Hello,
I am newbie to Hadoop and I have a project I would like to improve by using Hadoop/Pig or Hive, I do not know which one is better and faster.
The idea would be to retrieve data from several sources that will give us a compressed file (tar.gz) with several xml files within it.
I would like to retrieve the data and unpack it in parallel, then by using Pig I guess I could get the information I am interested in from the xml files.
It will be needed to merge all outputs into one and load it on to a Oracle table, perhaps using sqoop.
Also each compressed file has several xml, but one xml file has information that currently is used to open others xml files, for example:
HHL0251.tar.gz :
- objects.xml -> has information and also has a field that can be used to open 100.xml like an Id
- 100.xml
..
- 149.xml
I wonder if it is possible to loop over objects.xml using pig and load each file 100.xml, etc.. I will need also to parse objects.xml and load it on to other table.

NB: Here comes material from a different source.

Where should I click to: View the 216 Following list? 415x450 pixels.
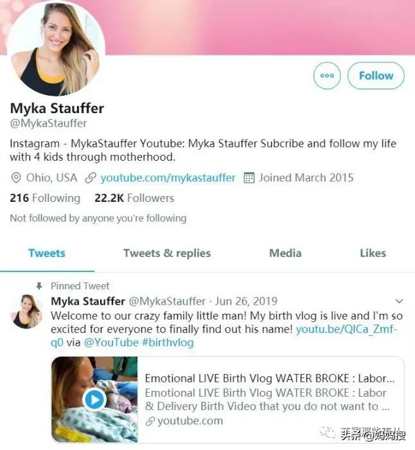[x=45, y=198]
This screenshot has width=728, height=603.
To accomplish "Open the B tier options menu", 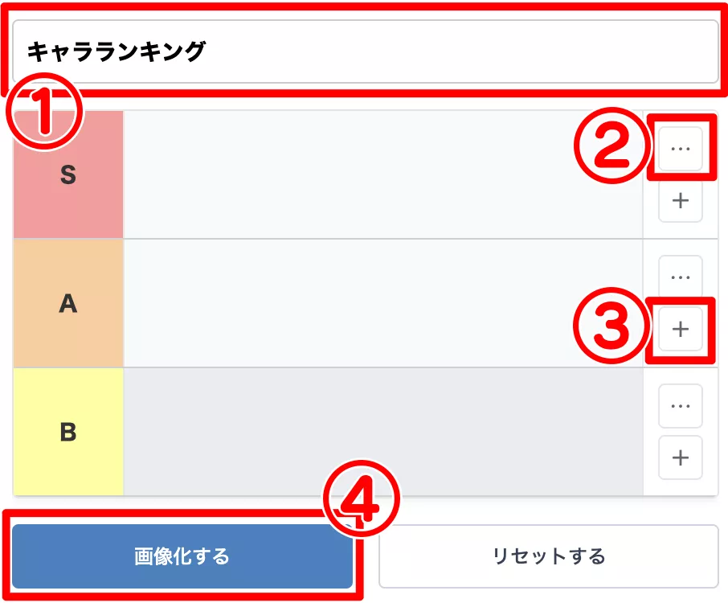I will click(x=681, y=406).
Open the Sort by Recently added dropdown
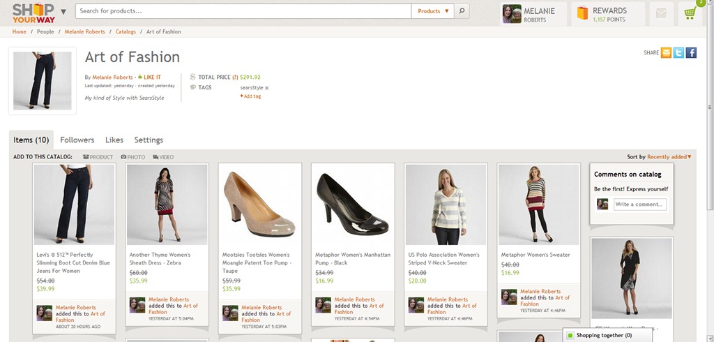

This data will be incremented in daily basis so I would need to get some scalability.
Currently this Extract, Transformation and Load is done by using scripts, looping over the sources we have to connect to, extract each file, parse it and load it into the database, where for each iteration we need to load into memory the previous loaded data to keep some consistency and append the next chunk of information from next sources..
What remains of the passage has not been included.